■ **Required work**
Every entry is to be copied exactly as written, and the pictures are to be skipped.

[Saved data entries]
:::

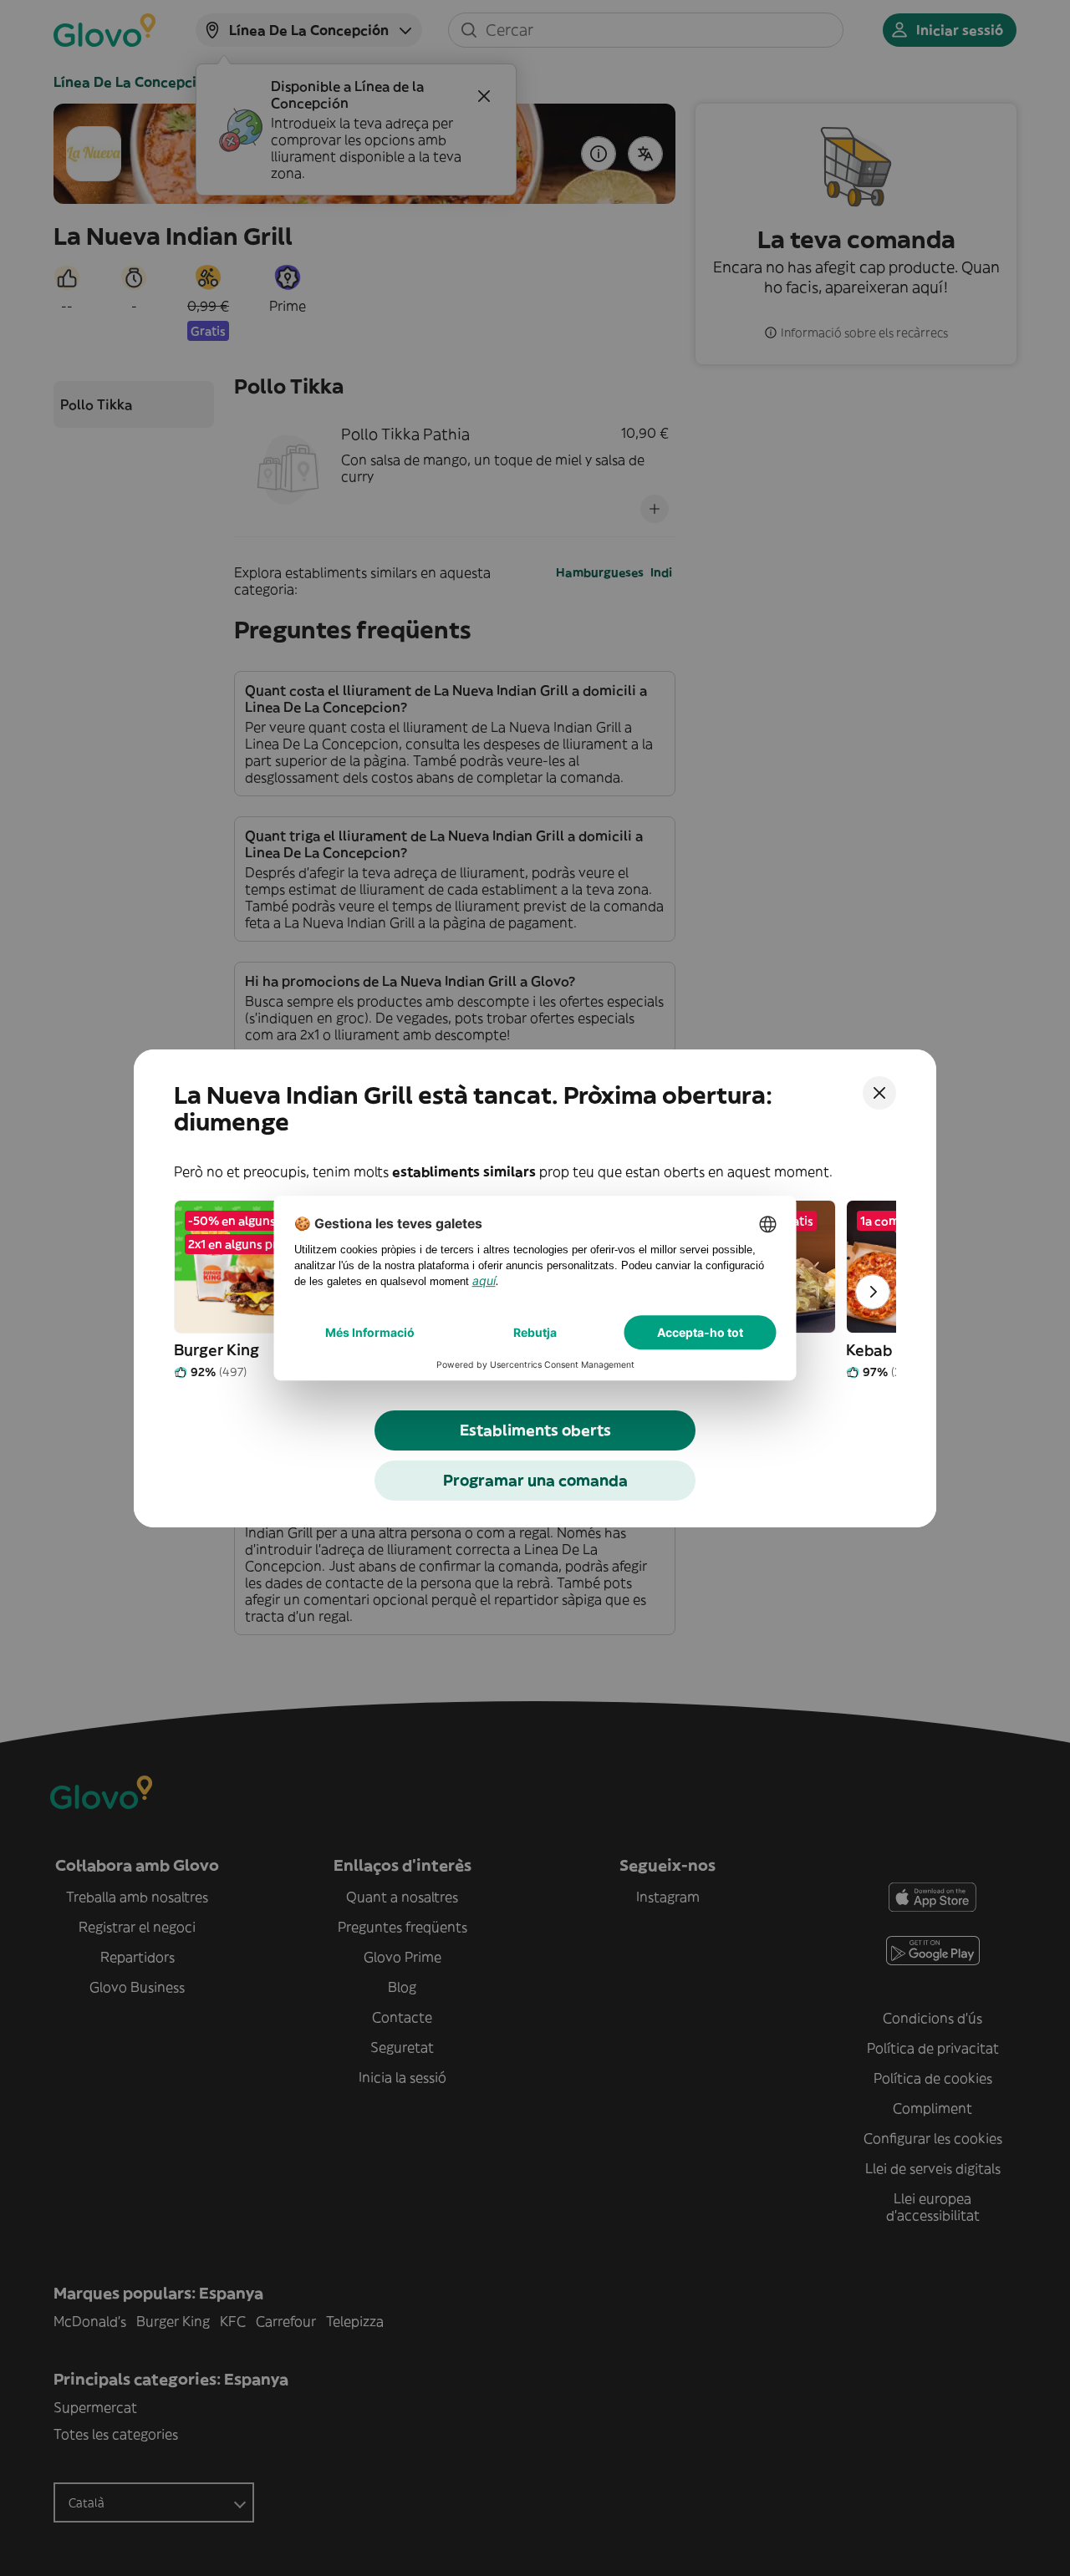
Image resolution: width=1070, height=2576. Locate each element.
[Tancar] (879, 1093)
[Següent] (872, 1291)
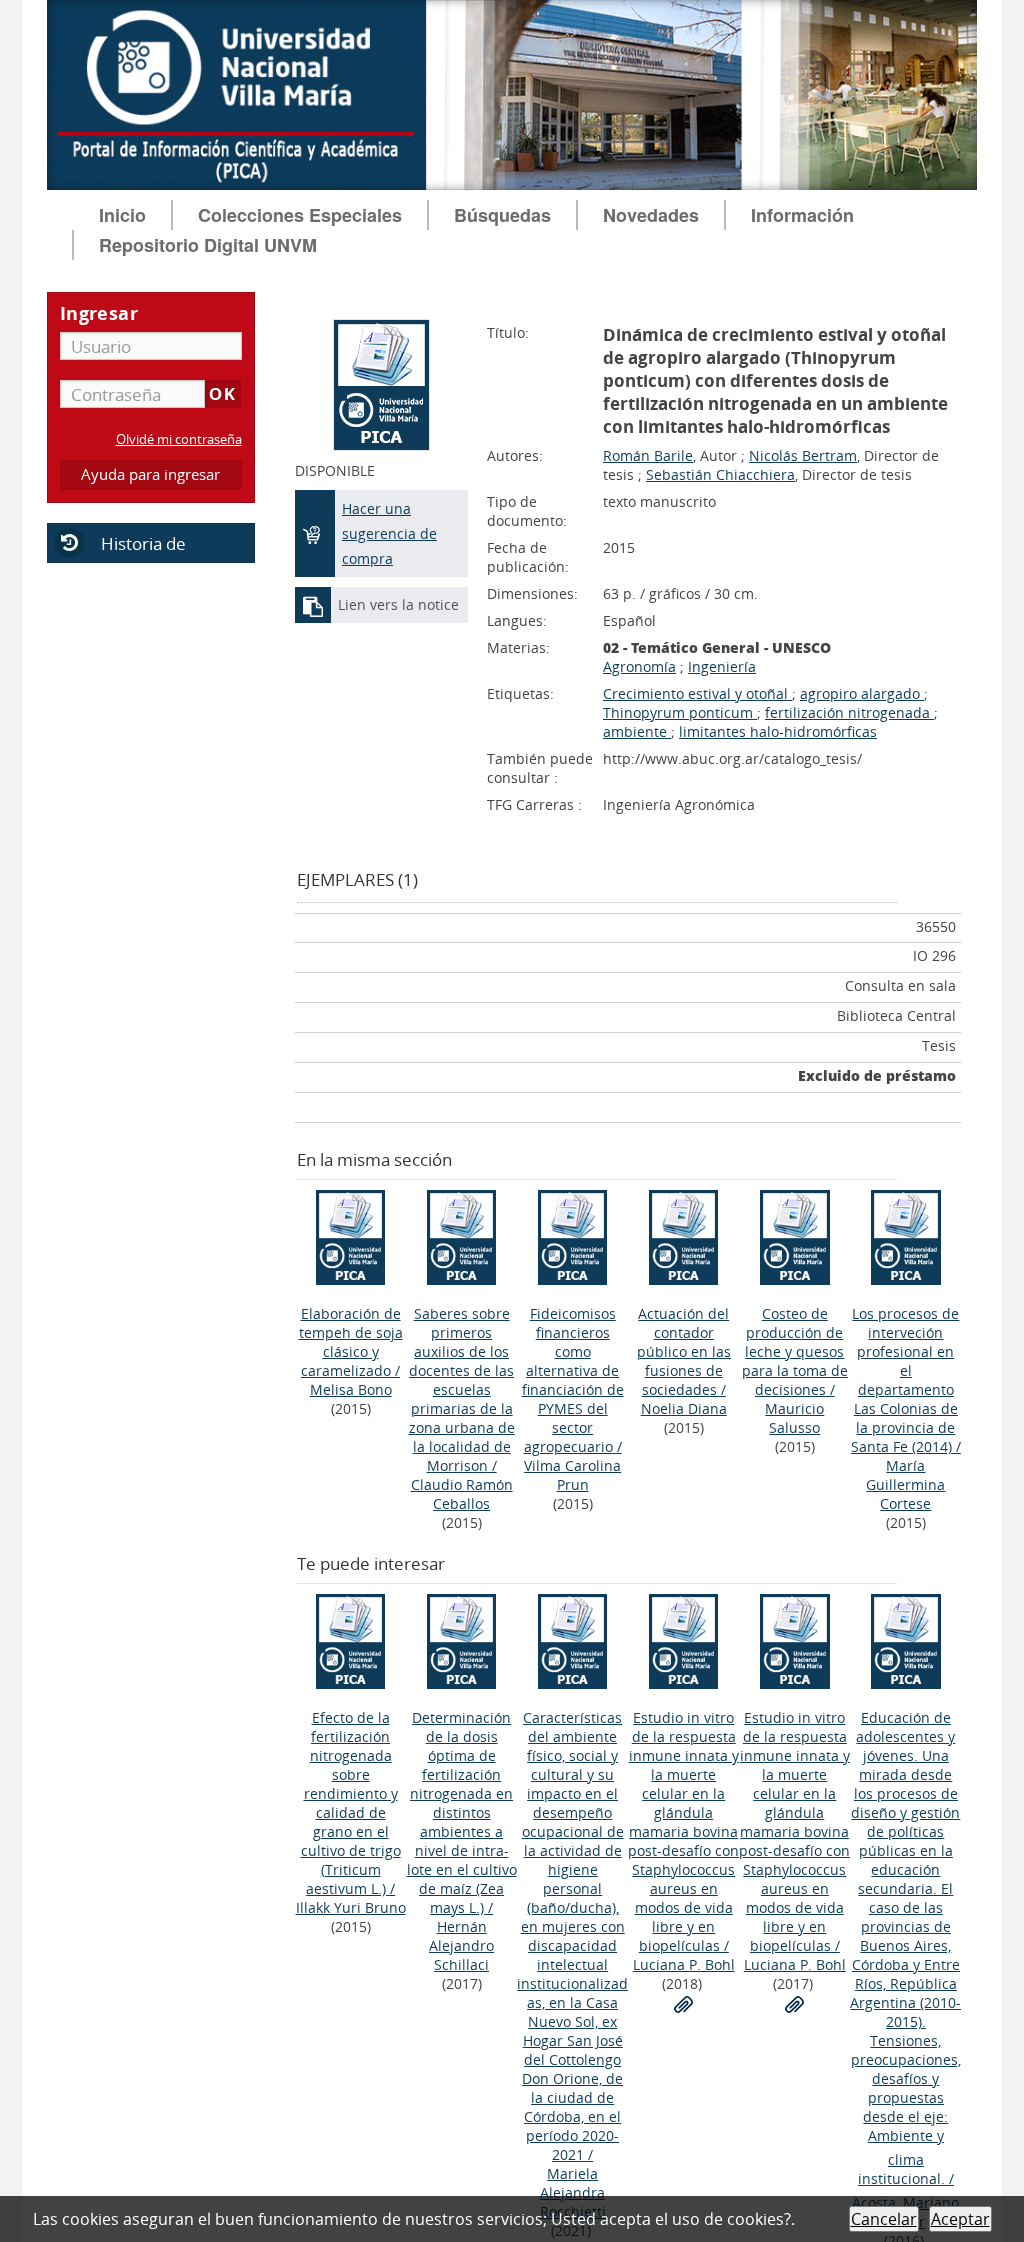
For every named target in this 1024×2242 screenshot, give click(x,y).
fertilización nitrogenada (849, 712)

:::

■ **Answer**
Image resolution: width=1070, height=2576. Locate each element.
[Tancar] (879, 1093)
[Següent] (872, 1291)
For every named target in this 1024×2242 screenshot, give click(x,y).
fertilización nitrogenada (849, 712)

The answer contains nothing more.